Virtually anything that affects the operation of the engine, ignition or fuel system can affect emissions. This includes a bad sensor, a fouled spark plug, defective ignition coil, dirty fuel injectors, low fuel pressure, engine misfire, etc. On 1996 and newer vehicles, the Onboard Diagnostic II (OBD II) system monitors the engine management system as well as most of the other emission controls to make sure the vehicle is operating cleanly within federal emission limits. The OBD II system runs various “monitors” to check up on all of these systems, and turns on the Check Engine light and sets a diagnostic trouble code (DTC) if it finds any problems that might cause an unacceptable increase in emissions. Reading the code with a scan tool will reveal the nature of the fault, and provide a starting point for further diagnosis to determine if any parts need to be replaced.

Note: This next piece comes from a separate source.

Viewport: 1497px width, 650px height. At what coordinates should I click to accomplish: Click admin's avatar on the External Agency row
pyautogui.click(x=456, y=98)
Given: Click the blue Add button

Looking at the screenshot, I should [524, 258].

An oxygen sensor code may indicate the need to replace an aging or fouled oxygen sensor. A lean code or misfire code, on the other hand, does not indicate which part may need to be replaced. It only tells you a problem exists, but not what is causing the problem.
Many states now use a plug-in OBD II test to determine a vehicle’s emissions compliance, rather than an actual tailpipe emissions test. A vehicle cannot pass an OBD II emissions test unless all of its monitors have run and completed, and no faults have been found (no check engine light and no DTCs in the computer’s memory).
Common causes of emission failures include engine misfires (which may be ignition, fuel or compression related), engine lean codes (often due to vacuum leaks), oxygen sensor codes, evaporative emission control system codes, and catalyst codes.
The PCV system prevents blowby crankcase vapors inside the engine from escaping into the atmosphere. It does this by recirculating crankcase vapors through the PCV valve back into the intake manifold so they can be reburned. As an added benefit, PCV also helps remove moisture from the crankcase to prolong the life of the oil and prevent the formation of engine-damaging sludge. The PCV valve is usually located in a valve cover, and is attached to the intake manifold by a hose. Recommended replacement interval is typically 50,000 miles. PCV valves have different flow characteristics, so make sure your customer gets the correct replacement for his engine.
The EGR system reduces the formation of oxides of nitrogen (NOX) in the engine by reducing peak combustion temperatures. This also reduces the risk of engine-damaging detonation (spark knock). The EGR valve, which is mounted on the intake manifold, recirculates exhaust gas back into the intake manifold when the engine is under load. Older EGR valves are vacuum-operated, but many newer ones are electronic.
Loss of EGR due to valve failure, a vacuum leak, electrical fault or a buildup of carbon under the EGR valve can result in increased emissions and detonation. An EGR valve that fails to close can act like a vacuum leak, causing the engine to misfire and run roughly. EGR valves have different flow rates, so the replacement must be the same as the original.
The EVAP system prevents the escape of fuel vapors from the fuel system and fuel tank. Fuel vapors are vented to a charcoal-filled storage canister, and are then vented into the engine through a purge valve to be reburned when the engine is running. The OBD II system monitors vapor leaks by slightly pressurizing or applying a small vacuum to the fuel system. If it detects a leak, it will set a code and turn on the Check Engine light. A common cause of this type of fault is a gas cap that does not seal tightly or is missing.
The catalytic converter is an “afterburner” that reburns pollutants in the exhaust. The catalyst triggers chemical reactions to reduce unburned hydrocarbons (HC), carbon monoxide (CO) and oxides of nitrogen (NOX). The catalyst can be contaminated by lead (leaded gasoline), silicates (from internal engine coolant leaks) or by phosphorus (oil burning), reducing its efficiency. The OBD II system uses a “downstream” oxygen sensor in or behind the converter to monitor its operation. If converter efficiency drops below a certain threshold, it will turn on the Check Engine light and set a catalyst code. This usually means the vehicle needs a new converter.
Converters also can be damaged by overheating if an engine is misfiring or burning oil. An overheated catalyst may get so hot that it melts, forming a partial or complete blockage in the exhaust system. The increase in backpressure can cause a dramatic loss of power or even stalling.
Replacement converters must be the same as the original, and OBD II certified if it is being installed on a 1996 or newer vehicle. The converters on new vehicles are covered by an eight-year/80,000-mile federal emissions warranty. Aftermarket converters have a two-year/24,000-mile warranty. Street-driven vehicles that were originally equipped with a converter must have a functional converter to be emissions legal. It is illegal to replace a converter with a straight pipe on a street-driven vehicle.